[START OF Input]

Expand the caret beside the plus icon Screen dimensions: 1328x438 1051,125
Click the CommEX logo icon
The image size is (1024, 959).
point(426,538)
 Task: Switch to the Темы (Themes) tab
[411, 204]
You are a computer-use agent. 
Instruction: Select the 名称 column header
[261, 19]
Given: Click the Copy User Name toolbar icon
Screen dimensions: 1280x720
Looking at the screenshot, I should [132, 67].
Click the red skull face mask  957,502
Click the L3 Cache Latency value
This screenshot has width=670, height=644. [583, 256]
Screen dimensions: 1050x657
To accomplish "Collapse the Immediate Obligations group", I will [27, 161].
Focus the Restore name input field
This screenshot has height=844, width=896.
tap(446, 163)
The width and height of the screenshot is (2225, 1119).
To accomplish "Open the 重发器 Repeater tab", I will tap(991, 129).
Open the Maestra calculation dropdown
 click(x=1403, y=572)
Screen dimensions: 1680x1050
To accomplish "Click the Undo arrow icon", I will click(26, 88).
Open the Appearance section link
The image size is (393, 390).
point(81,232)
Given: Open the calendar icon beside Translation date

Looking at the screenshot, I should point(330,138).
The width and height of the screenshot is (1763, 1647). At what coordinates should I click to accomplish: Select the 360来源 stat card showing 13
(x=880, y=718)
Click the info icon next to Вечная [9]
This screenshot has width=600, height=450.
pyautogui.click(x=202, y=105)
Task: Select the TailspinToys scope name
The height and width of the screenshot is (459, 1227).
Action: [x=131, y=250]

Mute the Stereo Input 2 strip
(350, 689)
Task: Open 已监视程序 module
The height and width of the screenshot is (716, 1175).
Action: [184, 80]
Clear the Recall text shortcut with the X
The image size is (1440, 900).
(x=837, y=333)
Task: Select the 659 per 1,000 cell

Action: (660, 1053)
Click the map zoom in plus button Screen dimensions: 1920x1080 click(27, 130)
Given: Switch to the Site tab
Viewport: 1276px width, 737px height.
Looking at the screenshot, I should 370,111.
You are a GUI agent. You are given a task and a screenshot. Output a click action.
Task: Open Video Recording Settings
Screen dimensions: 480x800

[END OF Input]

Task statement: Copy out the part of the records that opens with the line containing "Open the Maestra calculation dropdown" and closes at the end of the records, keeping every line as it stands.

The solution:
Open the Maestra calculation dropdown
 click(x=1403, y=572)
Screen dimensions: 1680x1050
To accomplish "Click the Undo arrow icon", I will click(26, 88).
Open the Appearance section link
The image size is (393, 390).
point(81,232)
Given: Open the calendar icon beside Translation date

Looking at the screenshot, I should point(330,138).
The width and height of the screenshot is (1763, 1647). At what coordinates should I click to accomplish: Select the 360来源 stat card showing 13
(x=880, y=718)
Click the info icon next to Вечная [9]
This screenshot has width=600, height=450.
pyautogui.click(x=202, y=105)
Task: Select the TailspinToys scope name
The height and width of the screenshot is (459, 1227).
Action: [x=131, y=250]

Mute the Stereo Input 2 strip
(350, 689)
Task: Open 已监视程序 module
The height and width of the screenshot is (716, 1175).
Action: [184, 80]
Clear the Recall text shortcut with the X
The image size is (1440, 900).
(x=837, y=333)
Task: Select the 659 per 1,000 cell

Action: (660, 1053)
Click the map zoom in plus button Screen dimensions: 1920x1080 click(27, 130)
Given: Switch to the Site tab
Viewport: 1276px width, 737px height.
Looking at the screenshot, I should 370,111.
You are a GUI agent. You are given a task and a screenshot. Output a click action.
Task: Open Video Recording Settings
Screen dimensions: 480x800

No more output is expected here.